In May 1916 a Rumanian dentist called Max Kindler, who had arrived in Shanghai via Alexandria, Madras and Singapore -where he was wanted for ‘cheating’- came forward to inform on Ettinger. [Ettinger was previously identified as a “Yiddish-speaking Turkish subject under German protection”.] Short of money, Kindler had got caught up in the passport forgery racket. Here he picked up word, from an unnamed Greek, of a plot by Koreans -who were becoming the connecting tissue of many of these underground networks. They planned to raid an ammunition store and blow up the railway between Harbin and Vladivostok in return for German assistance in their struggle against Japan.1
It is a wonderful conglomeration of a book. I say conglomeration in part because it is mostly based on secondary sources but also, as the above quote sort of shows, it does tend to ramble a bit. There are certain themes he comes back to, like the growing state efforts to control free movement, but Harper is not making much effort to shove all this history into a 250 page monograph on Radical Asia. Instead we get a 600 page narrative that tries to follow all these people and groups through their activities, wanderings, love affairs, and prison terms. Later groups like the Comintern would try to organize and rationalize all this, but one of the points of the story is that these people (rebels, con artists, romantics, students, informers and lost souls, sometimes all at once) don’t fit well into any categories. A tighter book would not have room for discussion of historiography.
This is from the court’s condemnation of Bhai Parmanand in the aftermath of the Lahore Conspiracy Case of 1915. Even the government’s informers agreed that he was not involved in the conspiracy. He had been arrested in 1909, however, in possession of the manuscript of his never-published History of India. This radical document, (researched in the British Library Reading Room), was enough to get him condemned to death. (Later commuted to transportation to the Andaman Islands). I think it is the longest quote in the book.
No doubt a historian enjoys certain privileges. Criticism, exposure and condemnation of what is wicked or unethical; approbation of what is noble and chivalrous; and vindication of the truth are some of the privileges universally conceded to him; but he has no right, under the guise of a historical treatise, to malign, traduce, or calumniate anybody; much less a ruling race, with the object of bringing the subject of his criticism into hatred and contempt, which as a citizen owing allegiance to a Government, he has no rights to assail. He may point out the demerits of a Government, or of a race, or of an individual; but if a historian takes up only the dark side, and studiously avoids all mention or does not even hint of any merit of the subject of his criticism, he is not a historian but a man who abuses his privileges and renders himself accountable to Government and the public.
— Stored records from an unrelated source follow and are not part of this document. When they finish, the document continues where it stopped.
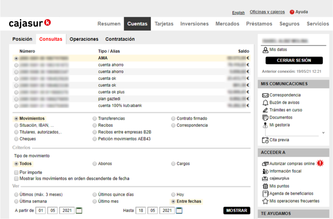The width and height of the screenshot is (333, 219).
Task: Enable the 'Por importe' checkbox
Action: click(x=16, y=172)
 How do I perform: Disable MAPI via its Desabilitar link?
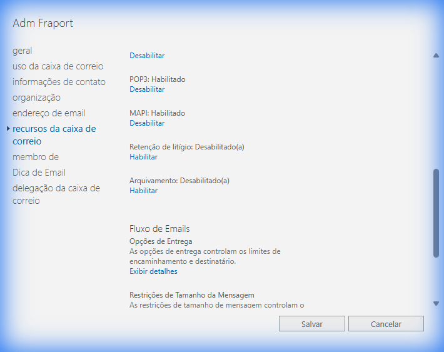tap(147, 123)
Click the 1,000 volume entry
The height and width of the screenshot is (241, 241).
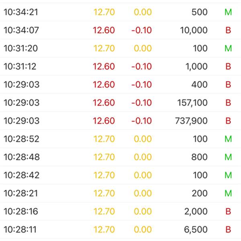pyautogui.click(x=196, y=66)
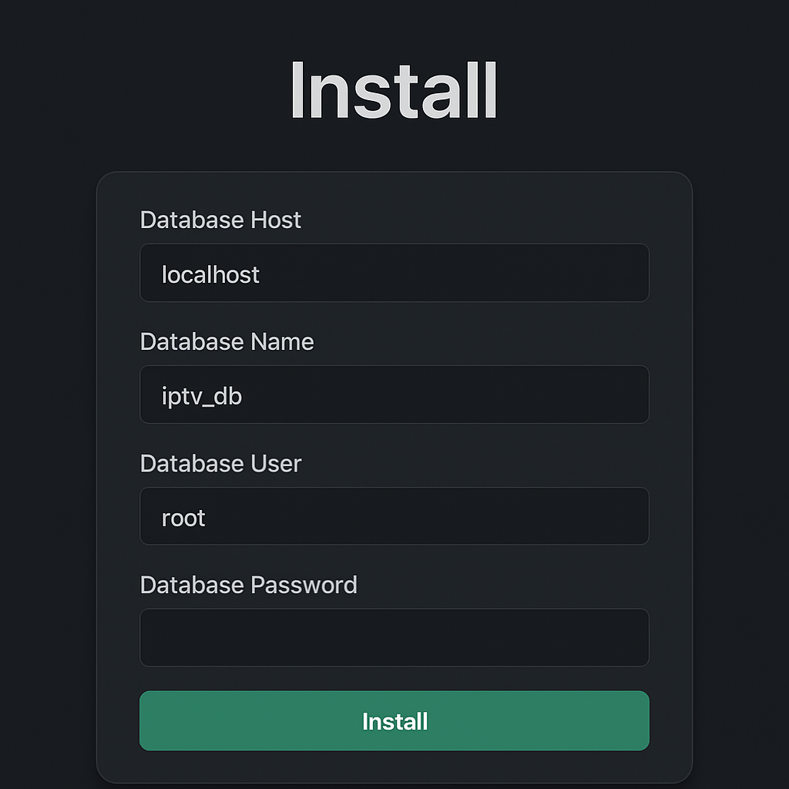Focus the Database User input field

tap(394, 516)
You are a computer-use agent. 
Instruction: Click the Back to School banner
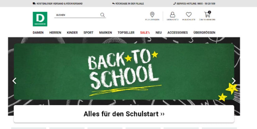click(124, 72)
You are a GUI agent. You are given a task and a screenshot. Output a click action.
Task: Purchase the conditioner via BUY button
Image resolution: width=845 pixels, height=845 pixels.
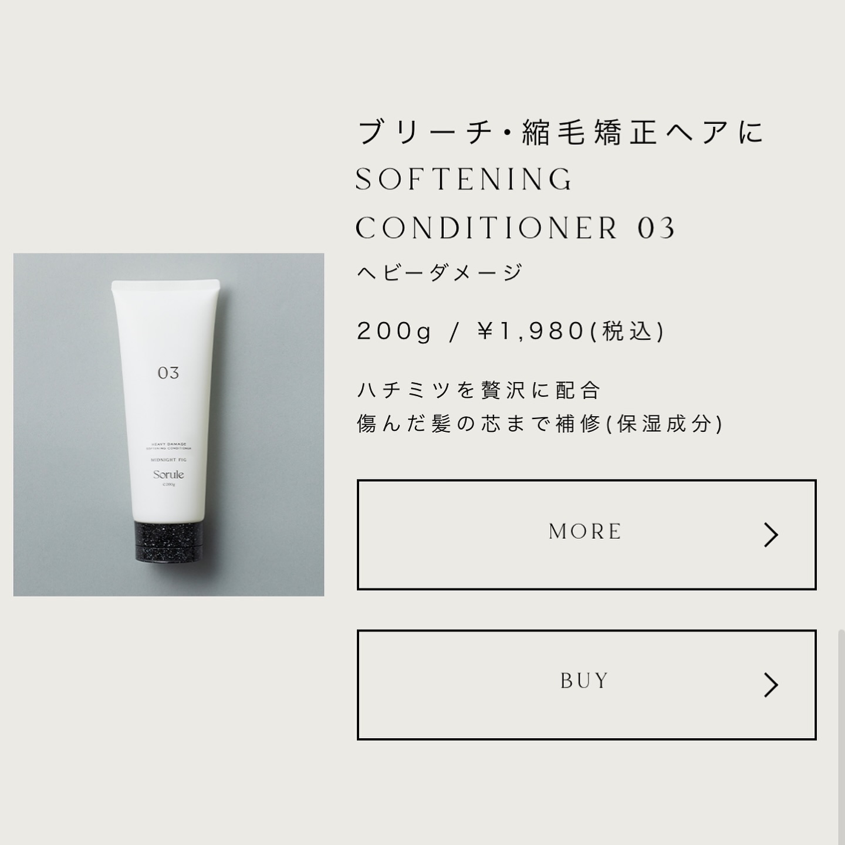(586, 685)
Now there are times and times. In times of peace a dispassionate condemnation of a people or persons, albeit they be rulers or Kings, cannot be impugned; but to take up old things long buried and forgotten except in books, and to impress upon the subjects of a Government that it is an evil worth ridding themselves of is nothing short of sedition clothed in an ostensible historical treatise. Mutilation and distortions may be forgiven a historian, few are free from this fault; bias may be excused as human fragility; but perversion with a sinister motive cannot be forgiven.2
It’s amazing/sad how much continuity there is in these arguments…
The book is not that old, but I wonder if he saw it as a topical thing to include or just an interesting quote.
Thanks so much for posting this Alan. I have had the book on my shelf for some months but this encourages me to bump it up the pile.